I know that this is therapy when we’re alone, but confessing my real feelings in front of an audience is otherworldly. It’s like I’m preaching to the choir for half of them, while the others are leaning in intently, waiting to hear my eternal truths.
“People always want something from me. They want me to drop everything I’m doing to come fix their problems. I don’t have a choice most of the time. What am I supposed to do? I can’t not go. But when I’m tied up, I don’t have to go anywhere. Because I can’t. All I need to do is sit still and finally rest.”

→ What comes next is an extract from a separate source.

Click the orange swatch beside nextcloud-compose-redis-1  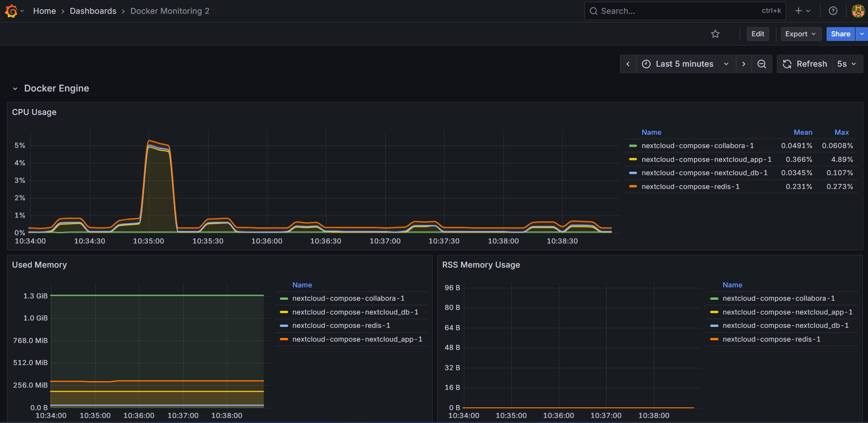(633, 187)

Something stiff touches my back. It’s a crop.
There are two layers of clothes between my skin and that crop, and even though I know Ian would never strike me there, I still tremble. Having that implement of therapy touch me is enough to make me moan. I don’t, however. Not in front of these people.
“You’re under a lot of stress, aren’t you?”
“Yes.”
“Tell us.”
I take in a deep breath. “Under a lot of stress” is something nearly everyone in this building can say. We’re rich. We’re powerful. You may think that’s a ticket to happiness, and while it affords us many freedoms, it does not protect us from anxiety and stress. Last year a patriarch jumped from his fiftieth floor window because a deal fell through. It didn’t bankrupt him. Financially, he was still fine, but I knew his daughter, and she said that her father often felt unworthy because he wasn’t perfect. Perfectionism runs rampant with people I know. I don’t want to be like that when I get older.
“My parents wanted a boy…” Why I decided to start here with my confession, I have no idea. I suppose it’s the root of everything, isn’t it? “When they only got me, it was a blessing and a curse. I love being a woman, but even as I am, the disadvantages are too much. You can’t understand, sir. People don’t take me seriously. I’m only as good as my ability to dominate other men, both in and out of the bedroom. I will always be compared to men, and I will always lose.”